- [Work instruction]:
For this exercise, output the line containing "Home (1282, 117)" and all lines after it to the end of the records, exactly, with no other content.

- [Data supplied]:
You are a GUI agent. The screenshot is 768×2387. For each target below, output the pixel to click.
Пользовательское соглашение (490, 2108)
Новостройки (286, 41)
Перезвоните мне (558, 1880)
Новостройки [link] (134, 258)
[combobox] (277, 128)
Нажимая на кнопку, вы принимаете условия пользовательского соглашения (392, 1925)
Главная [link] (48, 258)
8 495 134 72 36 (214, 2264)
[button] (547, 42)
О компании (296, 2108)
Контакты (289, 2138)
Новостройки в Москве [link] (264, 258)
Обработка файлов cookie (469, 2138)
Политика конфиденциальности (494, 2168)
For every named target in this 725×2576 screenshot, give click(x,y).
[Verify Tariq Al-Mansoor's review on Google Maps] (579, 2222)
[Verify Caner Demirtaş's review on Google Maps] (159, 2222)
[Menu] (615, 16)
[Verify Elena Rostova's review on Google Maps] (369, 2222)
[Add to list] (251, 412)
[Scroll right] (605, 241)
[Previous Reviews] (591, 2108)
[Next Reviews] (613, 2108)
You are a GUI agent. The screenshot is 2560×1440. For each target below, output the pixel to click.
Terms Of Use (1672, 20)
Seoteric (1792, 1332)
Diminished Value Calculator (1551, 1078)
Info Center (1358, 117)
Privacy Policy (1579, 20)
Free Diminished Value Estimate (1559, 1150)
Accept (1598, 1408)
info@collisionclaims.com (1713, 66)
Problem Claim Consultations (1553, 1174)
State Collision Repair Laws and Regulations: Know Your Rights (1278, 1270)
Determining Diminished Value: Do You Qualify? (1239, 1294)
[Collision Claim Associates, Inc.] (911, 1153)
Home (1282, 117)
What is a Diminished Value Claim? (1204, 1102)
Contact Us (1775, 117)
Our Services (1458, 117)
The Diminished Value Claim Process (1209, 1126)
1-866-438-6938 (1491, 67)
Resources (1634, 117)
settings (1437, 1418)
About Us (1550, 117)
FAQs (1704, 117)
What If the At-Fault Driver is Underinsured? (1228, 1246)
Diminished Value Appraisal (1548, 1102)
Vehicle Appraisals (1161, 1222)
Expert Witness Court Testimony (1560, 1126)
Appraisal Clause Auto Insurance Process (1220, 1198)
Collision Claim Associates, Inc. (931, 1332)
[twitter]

- [Written answer]:
Home (1282, 117)
What is a Diminished Value Claim? (1204, 1102)
Contact Us (1775, 117)
Our Services (1458, 117)
The Diminished Value Claim Process (1209, 1126)
1-866-438-6938 (1491, 67)
Resources (1634, 117)
settings (1437, 1418)
About Us (1550, 117)
FAQs (1704, 117)
What If the At-Fault Driver is Underinsured? (1228, 1246)
Diminished Value Appraisal (1548, 1102)
Vehicle Appraisals (1161, 1222)
Expert Witness Court Testimony (1560, 1126)
Appraisal Clause Auto Insurance Process (1220, 1198)
Collision Claim Associates, Inc. (931, 1332)
[twitter]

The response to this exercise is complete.